The point is that the Tories increased public spending each and every year, above inflation and still the deficit was increasing – the conclusion that you are missing is that a) there is a significant impact on public services from immigration and b) these immigrants are covering their costs or else the deficit would be going up, as increased tax revenues would have more than covered costs.
But understanding that would lead to the conclusions that you are keen to deny!
Quite literally that does not make sense i.e your claim cannot rationally be understood.
Would you like to try again, with evidence and clarity of presentation and causality this time?
McSweeney is like Cummings on steroids, and that’s not delivered as a complement. He appears to believe that Labour won a stonking victory on the back of him/Starmer as opposed to winning by dint of them not being Tory. The size of the victory is down to a fundamentally broken electoral system. A cushy role in/near Silicon Valley awaits McSweeney post the 2029 GE Labour thumping.

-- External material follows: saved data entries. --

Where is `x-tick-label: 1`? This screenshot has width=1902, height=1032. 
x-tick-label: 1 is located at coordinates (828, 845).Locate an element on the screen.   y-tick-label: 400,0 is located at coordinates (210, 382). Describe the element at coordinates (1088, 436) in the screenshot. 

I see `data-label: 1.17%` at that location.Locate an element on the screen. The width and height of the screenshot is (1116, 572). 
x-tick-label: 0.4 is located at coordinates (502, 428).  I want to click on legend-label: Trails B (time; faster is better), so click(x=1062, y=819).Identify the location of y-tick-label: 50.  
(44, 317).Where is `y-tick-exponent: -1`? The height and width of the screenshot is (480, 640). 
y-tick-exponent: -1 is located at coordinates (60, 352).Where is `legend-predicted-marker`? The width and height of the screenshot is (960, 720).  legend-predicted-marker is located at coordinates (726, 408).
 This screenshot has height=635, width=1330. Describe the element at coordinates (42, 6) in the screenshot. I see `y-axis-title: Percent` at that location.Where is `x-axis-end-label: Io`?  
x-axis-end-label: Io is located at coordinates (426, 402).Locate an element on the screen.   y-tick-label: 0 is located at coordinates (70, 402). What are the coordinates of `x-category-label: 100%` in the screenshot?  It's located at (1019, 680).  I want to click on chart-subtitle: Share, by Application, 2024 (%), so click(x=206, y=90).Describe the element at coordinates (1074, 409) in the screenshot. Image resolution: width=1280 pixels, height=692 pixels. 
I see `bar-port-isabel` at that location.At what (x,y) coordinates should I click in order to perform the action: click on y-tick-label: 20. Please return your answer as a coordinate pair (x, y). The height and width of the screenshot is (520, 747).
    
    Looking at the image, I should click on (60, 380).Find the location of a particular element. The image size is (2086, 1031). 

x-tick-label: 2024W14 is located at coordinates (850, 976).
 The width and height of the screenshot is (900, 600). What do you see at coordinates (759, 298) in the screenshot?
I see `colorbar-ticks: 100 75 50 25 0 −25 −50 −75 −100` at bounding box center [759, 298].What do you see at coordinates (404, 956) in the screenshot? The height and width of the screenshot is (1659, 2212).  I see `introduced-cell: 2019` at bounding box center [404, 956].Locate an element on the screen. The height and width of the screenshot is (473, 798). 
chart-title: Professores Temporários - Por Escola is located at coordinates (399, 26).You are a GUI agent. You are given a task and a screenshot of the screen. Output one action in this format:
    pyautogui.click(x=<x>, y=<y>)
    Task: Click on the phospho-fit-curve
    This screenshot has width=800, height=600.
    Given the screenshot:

Good points by Ivan Horrocks.
I have to say something aboit PIP as this has become a battleline for some people I know.
It is not am element of social security connected to working at all. It is not a ‘out of work’ element of welfare. It is to help disabled people with extra costs that occur. The corporate media however are hell bent as selling it as being abused to create a firestorm/backlash, create division and hopefully stop it.
What they are doing – which is perturbing – is scraping the UC groups that cant work. So, in effect, if you go on UC you can be sick but you will still have to adhere to your commitmemts and If you dont – sanctions. Oh and if you are sick – you will be assessed for PIP which no one will qualify for as the threshold will be impossible.
Sir Kermit Starmer and McTweeny doing a great job.
Thanks
Since McSweeney, every Labour strategy on any topic seems to have disarmed Labour. And lost the trust of voters.
How?
By pandering to Ye Olde Worlde RW printed media and emulating Reform. All this does is to give Reform respectability.
It’s about time Labour read a book about demographics (a subject which should be taught at school).
You know. Like age bands, percentages of retired people vs working people, ages of immigrants and emigrants.
Then the public and the government might see eye to eye on some big subjects like housing, health & social care and migration.